Subject: Re: Crow at Robin Nest
Date: Jul 11 12:39:59 1998
From: Michael Price - mprice at mindlink.bc.ca


Hi Tweets,

Alma Johnson writes, re crow/robin interaction:

>What is the crow doing? Eating eggs? Eating hatchlings?

The crow is a nesting adult foraging for high-protein food such as eggs or
young to feed its young while they're in the nest to help them grow quickly;
once they're fledged, it usually feed them, and teach them to find, a more
general diet, though it and they won't later pass up a nestful of eggs or
young if opportunity arises. Incidentally, that incessant plaintive cawing
in the trees signals a hungry, begging young crow, and the strangled
gargling at the end of such a long sequence of such caws indicates Mom or
Pop has arrived back with the goodies and about time.

Robins do the same, except one of their preferred foods to feed nest-bound
young is earthworms.

>Can I do anything to
>keep it away? The nest is too high in the tree for me to reach.

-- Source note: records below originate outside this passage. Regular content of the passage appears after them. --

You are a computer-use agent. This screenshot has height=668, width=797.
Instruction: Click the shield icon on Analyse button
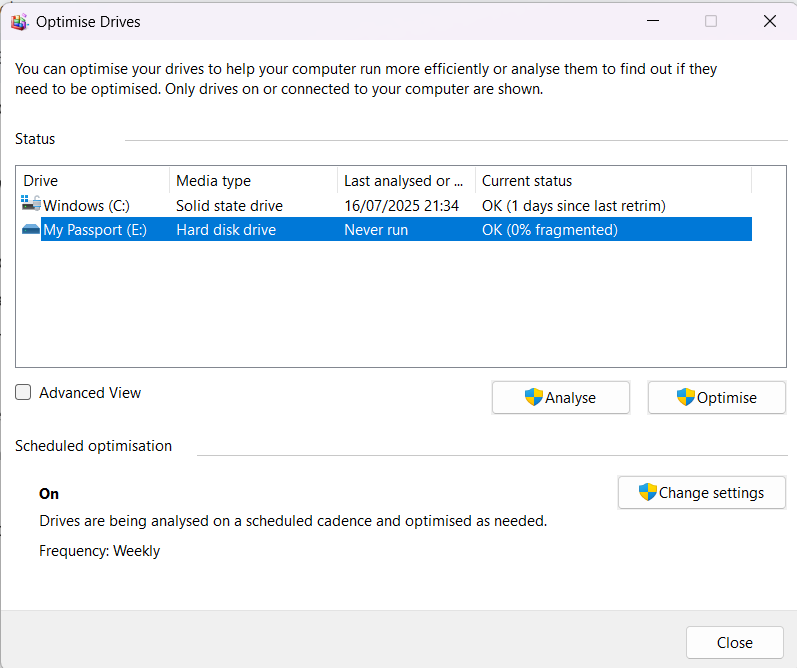pyautogui.click(x=534, y=397)
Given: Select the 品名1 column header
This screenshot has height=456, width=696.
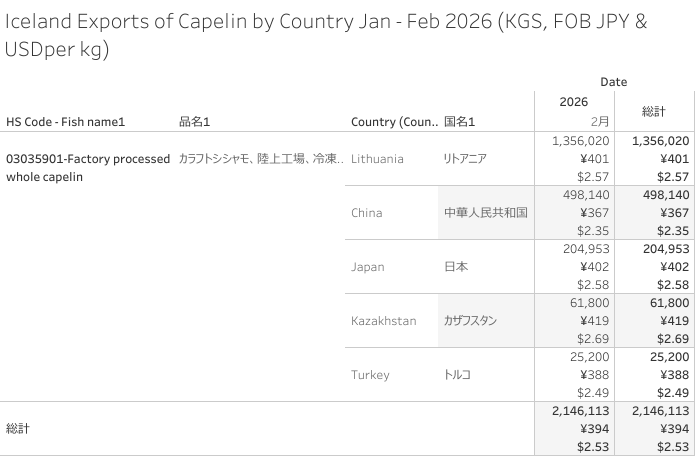Looking at the screenshot, I should coord(195,122).
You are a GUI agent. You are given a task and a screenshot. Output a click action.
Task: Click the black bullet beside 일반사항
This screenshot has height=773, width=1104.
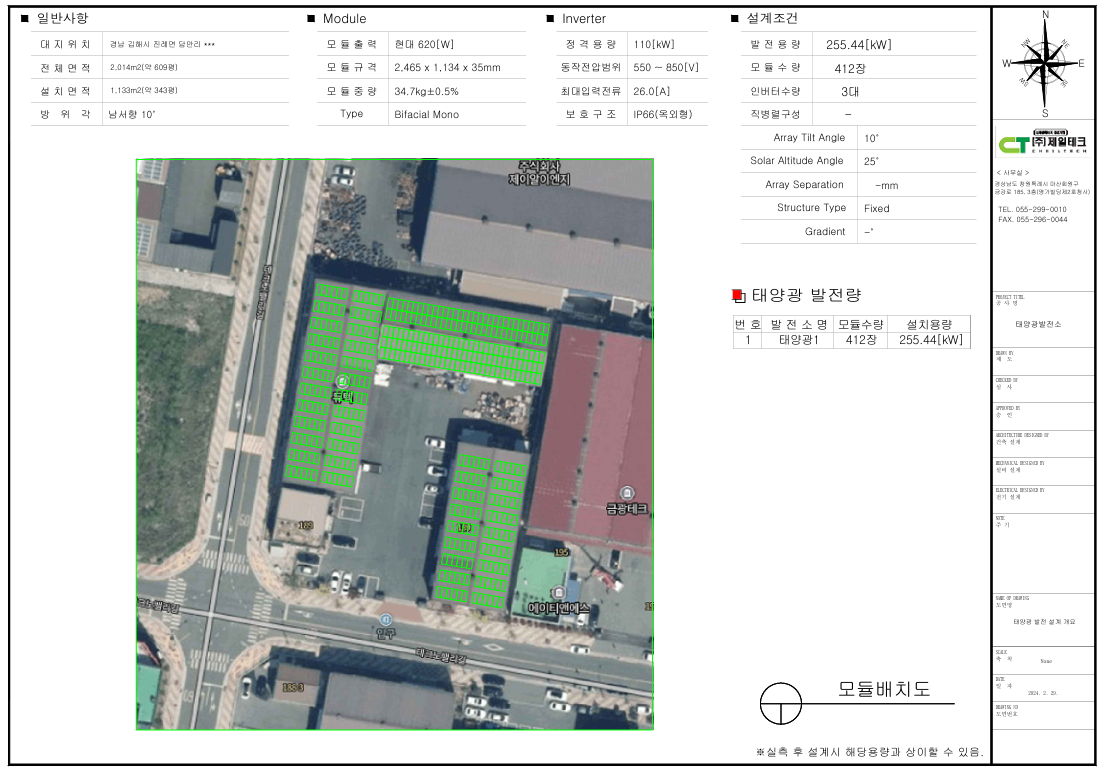point(24,18)
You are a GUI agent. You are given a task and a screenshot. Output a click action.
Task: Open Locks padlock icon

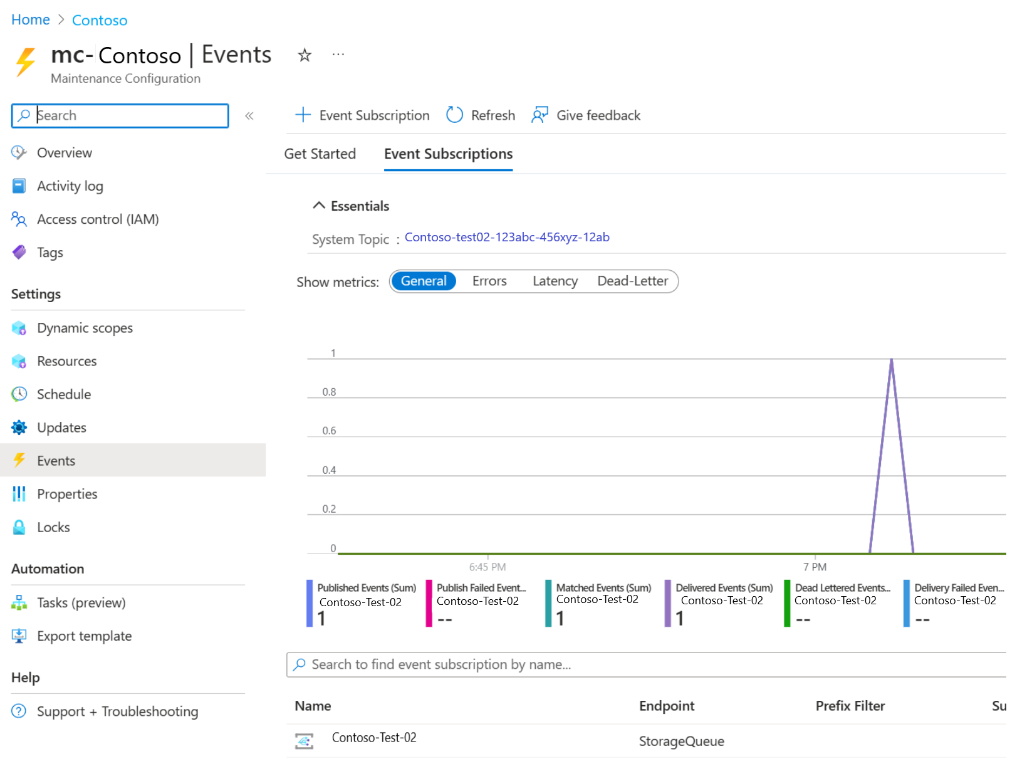coord(19,527)
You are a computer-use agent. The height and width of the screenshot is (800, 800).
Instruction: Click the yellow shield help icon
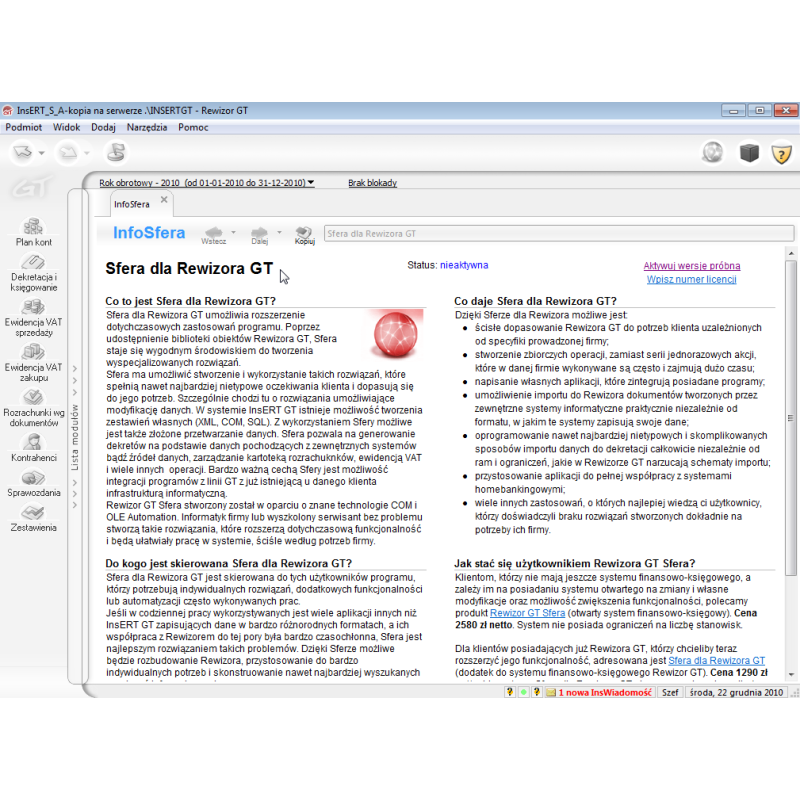[x=781, y=153]
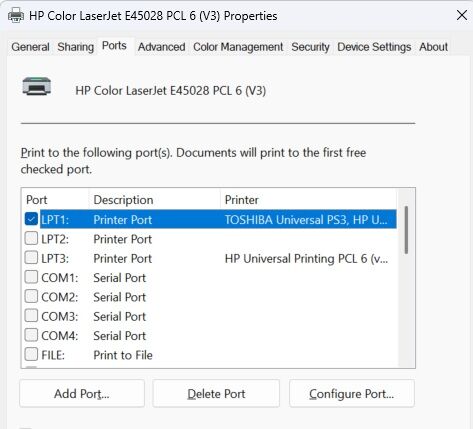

On a general level, Alma, you are seeing competition between two species for
survival. It's easy to demonise the crow, though it's only trying to provide
for its own children; equally easy to sympathise with the robin trying to
protect its kids from the crow. Either involves playing favorites. It would
be good if you could see this type of interaction in the larger context of
ecological relationship, understanding that a) the great urban population
explosion of crows has been due to human activity and b) crows have been
feeding their nest-bound young with eggs and young of other birds ever since
they began to be crows. It's their nature, not villainy, which compels them.

Michael Price A brave world, Sir,
Vancouver BC Canada full of religion, knavery, and change;
mprice at mindlink.net we shall shortly see better days.